Quantitative Microbiome Project data

Description

The data containing quantitative microbiome count data of dimension 106 samples/subjects (in rows) and 91 OTUs (in columns). The raw dataset is pruned the taxa present less than 30 final dataset contains only healthy subjects from two cohorts: Study cohort and Disease cohort. For details, see https://doi.org/10.1038/nature24460.

Usage

data(QMP)
data(QMP)

Format

The dataset in matrix format.

Details

The dataset is also available via the SPRING R package https://github.com/GraceYoon/SPRING in matrix format.

Value

Loads the dataset in R.

Author(s)

Huang Lin [email protected]

References

Vanderputte et al. Nature. 551: 507-511, 2017. https://doi.org/10.1038/nature24460

Sparse estimation of distance correlations among microbiomes

Description

Obtain the sparse correlation matrix for distance correlations between taxa.

Usage

secom_dist(
  data,
  taxa_are_rows = TRUE,
  assay.type = assay_name,
  assay_name = "counts",
  rank = tax_level,
  tax_level = NULL,
  aggregate_data = NULL,
  meta_data = NULL,
  pseudo = 0,
  prv_cut = 0.5,
  lib_cut = 1000,
  corr_cut = 0.5,
  wins_quant = c(0.05, 0.95),
  R = 1000,
  thresh_hard = 0,
  max_p = 0.005,
  n_cl = 1,
  verbose = TRUE
)
secom_dist(
  data,
  taxa_are_rows = TRUE,
  assay.type = assay_name,
  assay_name = "counts",
  rank = tax_level,
  tax_level = NULL,
  aggregate_data = NULL,
  meta_data = NULL,
  pseudo = 0,
  prv_cut = 0.5,
  lib_cut = 1000,
  corr_cut = 0.5,
  wins_quant = c(0.05, 0.95),
  R = 1000,
  thresh_hard = 0,
  max_p = 0.005,
  n_cl = 1,
  verbose = TRUE
)

Arguments

`data`	a `list` of the input data. The `data` parameter should be either a `matrix`, `data.frame`, `phyloseq` or a `TreeSummarizedExperiment` object. Both `phyloseq` and `TreeSummarizedExperiment` objects consist of a feature table (microbial count table), a sample metadata table, a taxonomy table (optional), and a phylogenetic tree (optional). If a `matrix` or `data.frame` is provided, ensure that the row names of the `metadata` match the sample names (column names if `taxa_are_rows` is TRUE, and row names otherwise) in `data`. if a `phyloseq` or a `TreeSummarizedExperiment` is used, this standard has already been enforced. For detailed information, refer to `?phyloseq::phyloseq` or `?TreeSummarizedExperiment::TreeSummarizedExperiment`. It is recommended to use low taxonomic levels, such as OTU or species level, as the estimation of sampling fractions requires a large number of taxa. If working with multiple ecosystems, such as gut and tongue, stack the data by specifying the list of input data as `data = list(gut = pseq1, tongue = pseq2)`.
`taxa_are_rows`	logical. Whether taxa are positioned in the rows of the feature table. Default is TRUE.
`assay.type`	alias for `assay_name`.
`assay_name`	character. Name of the count table in the data object (only applicable if data object is a `(Tree)SummarizedExperiment`). Default is "counts". See `?SummarizedExperiment::assay` for more details.
`rank`	alias for `tax_level`.
`tax_level`	character. The taxonomic level of interest. The input data can be agglomerated at different taxonomic levels based on your research interest. Default is NULL, i.e., do not perform agglomeration, and the SECOM anlysis will be performed at the lowest taxonomic level of the input `data`.
`aggregate_data`	The abundance data that has been aggregated to the desired taxonomic level. This parameter is required only when the input data is in `matrix` or `data.frame` format. For `phyloseq` or `TreeSummarizedExperiment` data, aggregation is performed by specifying the `tax_level` parameter.
`meta_data`	a `data.frame` containing sample metadata.
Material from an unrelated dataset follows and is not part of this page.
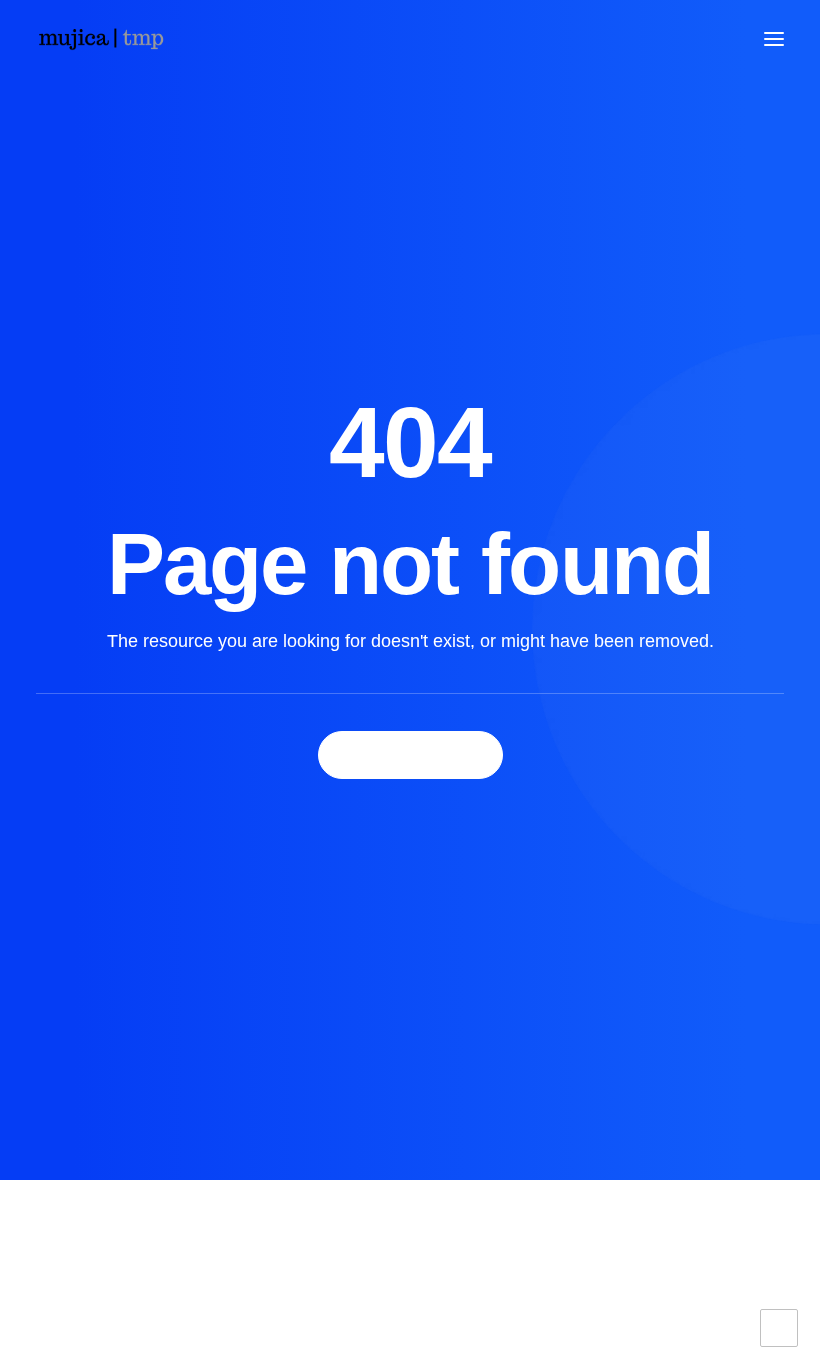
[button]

This parameter is mandatory when the input `data` is a generic `matrix` or `data.frame`. Ensure that the row names of the `metadata` match the sample names (column names if `taxa_are_rows` is TRUE, and row names otherwise) in `data`.
`pseudo`	numeric. Add pseudo-counts to the data. Default is 0 (no pseudo-counts).
`prv_cut`	a numerical fraction between 0 and 1. Taxa with prevalences (the proportion of samples in which the taxon is present) less than `prv_cut` will be excluded in the analysis. For example, if there are 100 samples, and a taxon has nonzero counts present in less than 100*prv_cut samples, it will not be considered in the analysis. Default is 0.50.
`lib_cut`	a numerical threshold for filtering samples based on library sizes. Samples with library sizes less than `lib_cut` will be excluded in the analysis. Default is 1000.
`corr_cut`	numeric. To avoid false positives caused by taxa with small variances, taxa with Pearson correlation coefficients greater than `corr_cut` with the estimated sample-specific bias will be flagged. When taxa are flagged, the pairwise correlation coefficient between them will be set to 0s. Default is 0.5.
`wins_quant`	a numeric vector of probabilities with values between 0 and 1. Replace extreme values in the abundance data with less extreme values. Default is `c(0.05, 0.95)`. For details, see `?DescTools::Winsorize`.
`R`	numeric. The number of replicates in calculating the p-value for distance correlation. For details, see `?energy::dcor.test`. Default is 1000.
`thresh_hard`	Numeric. Pairwise correlation coefficients (in their absolute value) that are less than or equal to `thresh_hard` will be set to 0. Default is 0.3.
`max_p`	numeric. Obtain the sparse correlation matrix by p-value filtering. Pairwise correlation coefficients with p-value greater than `max_p` will be set to 0s. Default is 0.005.
`n_cl`	numeric. The number of nodes to be forked. For details, see `?parallel::makeCluster`. Default is 1 (no parallel computing).
`verbose`	logical. Whether to display detailed progress messages.

Details

The distance correlation, which is a measure of dependence between two random variables, can be used to quantify any dependence, whether linear, monotonic, non-monotonic or nonlinear relationships.

Value

a list with components:

s_diff_hat, a numeric vector of estimated sample-specific biases.
y_hat, a matrix of bias-corrected abundances
mat_cooccur, a matrix of taxon-taxon co-occurrence pattern. The number in each cell represents the number of complete (nonzero) samples for the corresponding pair of taxa.
dcorr, the sample distance correlation matrix computed using the bias-corrected abundances y_hat.
dcorr_p, the p-value matrix corresponding to the sample distance correlation matrix dcorr.
dcorr_fl, the sparse correlation matrix obtained by p-value filtering based on the cutoff specified in max_p.

Author(s)

Huang Lin

Examples

library(ANCOMBC)
if (requireNamespace("microbiome", quietly = TRUE)) {
    data(atlas1006, package = "microbiome")
    # subset to baseline
    pseq = phyloseq::subset_samples(atlas1006, time == 0)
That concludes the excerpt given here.